A new statement from Bank of Israel authorities justified the latest interest rate decision on several grounds:

  • Economic growth continues to slow.  Projected GDP expansion next year was revised downward further to 2.8% (excluding natural gas output) from 3.0% and 3.4% just a couple of months ago.  Natural gas production is not expected to boost jobs much.
  • Shekel appreciation is creating a growth headwind.
  • Other central banks like the Fed have eased monetary stances recently.
  • Global downside economic risks persist.
  • CPI inflation of 1.4% in the year to November has dipped under the central bank 1-3% target mid-point and is projected to stay in target.

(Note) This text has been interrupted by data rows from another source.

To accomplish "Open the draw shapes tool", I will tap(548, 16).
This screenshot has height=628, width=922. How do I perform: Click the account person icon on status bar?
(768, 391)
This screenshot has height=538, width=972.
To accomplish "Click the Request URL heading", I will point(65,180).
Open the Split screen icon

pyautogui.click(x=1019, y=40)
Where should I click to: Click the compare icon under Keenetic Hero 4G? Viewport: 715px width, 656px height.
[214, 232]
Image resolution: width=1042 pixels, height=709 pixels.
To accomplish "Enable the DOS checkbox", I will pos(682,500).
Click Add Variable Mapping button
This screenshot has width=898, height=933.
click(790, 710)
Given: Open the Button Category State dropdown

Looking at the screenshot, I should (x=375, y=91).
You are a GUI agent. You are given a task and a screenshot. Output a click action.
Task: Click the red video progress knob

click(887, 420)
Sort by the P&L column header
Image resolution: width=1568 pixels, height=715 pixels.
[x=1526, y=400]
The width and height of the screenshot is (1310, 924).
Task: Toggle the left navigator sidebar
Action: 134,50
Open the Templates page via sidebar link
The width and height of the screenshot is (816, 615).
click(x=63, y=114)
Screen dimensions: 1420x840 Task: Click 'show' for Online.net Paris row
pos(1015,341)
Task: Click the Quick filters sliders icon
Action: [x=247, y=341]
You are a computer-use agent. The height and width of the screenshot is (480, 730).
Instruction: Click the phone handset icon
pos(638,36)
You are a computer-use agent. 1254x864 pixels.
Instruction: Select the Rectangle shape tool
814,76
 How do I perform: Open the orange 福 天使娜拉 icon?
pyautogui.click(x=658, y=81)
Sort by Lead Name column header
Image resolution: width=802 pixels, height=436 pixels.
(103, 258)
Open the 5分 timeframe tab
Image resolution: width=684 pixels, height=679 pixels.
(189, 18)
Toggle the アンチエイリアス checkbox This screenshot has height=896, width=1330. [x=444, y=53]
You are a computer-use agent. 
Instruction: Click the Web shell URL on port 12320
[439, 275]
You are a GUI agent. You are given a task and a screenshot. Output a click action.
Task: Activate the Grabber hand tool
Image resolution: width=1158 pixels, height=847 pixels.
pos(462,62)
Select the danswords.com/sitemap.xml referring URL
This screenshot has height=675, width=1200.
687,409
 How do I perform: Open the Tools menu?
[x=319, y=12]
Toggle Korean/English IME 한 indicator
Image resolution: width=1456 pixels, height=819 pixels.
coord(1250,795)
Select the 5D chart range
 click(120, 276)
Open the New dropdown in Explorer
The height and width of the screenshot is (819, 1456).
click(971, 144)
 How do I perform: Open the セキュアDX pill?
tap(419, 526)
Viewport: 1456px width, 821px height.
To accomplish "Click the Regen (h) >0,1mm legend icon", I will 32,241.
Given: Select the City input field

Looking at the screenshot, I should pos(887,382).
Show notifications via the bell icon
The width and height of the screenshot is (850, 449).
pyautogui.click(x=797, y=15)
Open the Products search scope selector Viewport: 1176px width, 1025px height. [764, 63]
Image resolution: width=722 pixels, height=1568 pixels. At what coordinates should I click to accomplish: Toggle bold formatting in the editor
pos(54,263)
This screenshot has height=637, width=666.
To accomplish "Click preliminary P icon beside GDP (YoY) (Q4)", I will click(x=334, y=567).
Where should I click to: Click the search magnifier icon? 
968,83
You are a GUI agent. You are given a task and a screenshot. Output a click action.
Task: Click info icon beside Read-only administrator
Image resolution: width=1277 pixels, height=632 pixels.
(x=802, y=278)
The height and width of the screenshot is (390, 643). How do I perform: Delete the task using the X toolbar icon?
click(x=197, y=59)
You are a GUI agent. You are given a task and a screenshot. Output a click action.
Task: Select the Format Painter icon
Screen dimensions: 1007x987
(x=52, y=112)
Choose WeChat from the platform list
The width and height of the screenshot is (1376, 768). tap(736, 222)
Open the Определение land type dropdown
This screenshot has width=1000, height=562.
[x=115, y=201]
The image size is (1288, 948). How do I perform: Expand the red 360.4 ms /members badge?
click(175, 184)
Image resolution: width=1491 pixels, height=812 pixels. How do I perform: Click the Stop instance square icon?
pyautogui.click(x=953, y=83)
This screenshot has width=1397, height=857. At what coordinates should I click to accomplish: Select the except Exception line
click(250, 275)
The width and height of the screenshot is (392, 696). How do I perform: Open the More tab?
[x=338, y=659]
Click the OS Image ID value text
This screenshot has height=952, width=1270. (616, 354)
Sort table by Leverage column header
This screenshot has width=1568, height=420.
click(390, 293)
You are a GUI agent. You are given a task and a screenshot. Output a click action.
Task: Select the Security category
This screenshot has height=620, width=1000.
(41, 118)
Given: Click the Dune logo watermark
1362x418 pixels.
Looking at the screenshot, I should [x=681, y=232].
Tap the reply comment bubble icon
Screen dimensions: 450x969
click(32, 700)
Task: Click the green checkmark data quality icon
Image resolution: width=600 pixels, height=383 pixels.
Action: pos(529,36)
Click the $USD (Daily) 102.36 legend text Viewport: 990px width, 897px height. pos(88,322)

  • Housing market inflation from lower interest rates will be limited because of the imposition last month of LTV ratio limitations on mortgage finance.

The first interest rate announcement of 2013 is set for January 28.  A seventh interest rate cut sometime in the future remains conditionally possible if inflation and growth continue to trend lower.  A move in January seems doubtful, as it will take more than a month to ascertain the economy’s response to this latest move.